Dataset entries
- - -

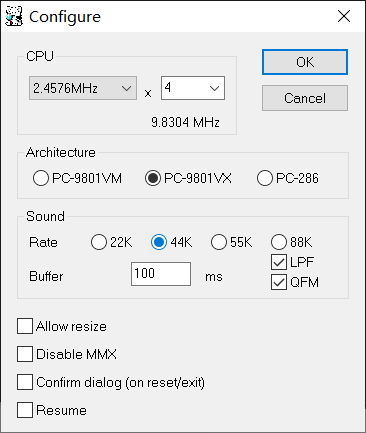Screen dimensions: 366x433
Task: Select PC-286 architecture
Action: coord(265,178)
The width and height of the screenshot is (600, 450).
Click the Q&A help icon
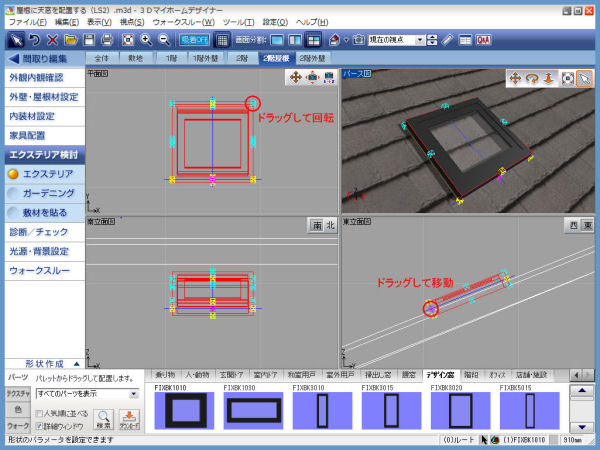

- - -

From the line that holds "The width and" to the last line of the records, please copy each line exactly and nothing else. Pictures stay out.

The width and height of the screenshot is (600, 450).
Click the Q&A help icon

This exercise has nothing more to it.